Similarly, the resurgent Isis 2.0 uses press releases and social-media savvy to spread its influence worldwide and recruit foreign fighters, sympathisers, and financial backers.
In April 2019, for example, the group released a video of its leader, Abu Bakr al-Baghdadi, who claimed responsibility for the deadly Easter Sunday bomb attacks in Sri Lanka. Isis’ global media operation also produces Soldiers Harvest II, an upgraded weekly publication covering the group’s military operations.
This communications offensive is enabling Isis to contest the global view that the group has been defeated following the collapse of its caliphate. Even more fundamentally, as Singer and Brooking point out, Isis has weaponised the Internet itself.
The watching public must understand that the war against Isis and other jihadi terrorist groups is a new and different kind of conflict that will not be “won” once and for all.
Support for Isis, al-Qaeda, Boko Haram, and the like reflects multiple social, economic, and demographic factors, from corruption to climate change. The fight against these groups must therefore take place in many different arenas, starting with the domestic politics of the countries in which they operate.
Regrettably, the Trump administration has gutted the US State Department’s Global Engagement Center, which originally countered terrorist propaganda and is now tasked with fighting global disinformation.
Fortunately, the US Congress has pushed back; the US State Department needs to be a full partner in developing a strong and credible counter-narrative, which requires much more nuance and range than traditional counter-propaganda.
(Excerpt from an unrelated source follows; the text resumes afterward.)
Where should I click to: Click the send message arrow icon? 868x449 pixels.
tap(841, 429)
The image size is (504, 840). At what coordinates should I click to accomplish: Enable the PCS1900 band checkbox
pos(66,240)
The decline in US media coverage of Isis over the past few years strengthens the public perception that it is no longer a threat. Reporters and editors should be aware of this tension, and should perhaps examine more closely how the forces countering Isis worldwide are engaging with the public.
Publicity is the lifeblood of all terrorist groups; they use attacks to raise awareness of their cause and to attract the support of the disaffected. Moreover, digital technologies allow Isis to control parts of the virtual landscape in a way it rarely can on the ground, enabling it to regroup and find new ways to mount physical attacks.
Isis’ recent media resurgence is thus the precursor to the group’s physical revival. That is why the information war against Isis should never stop.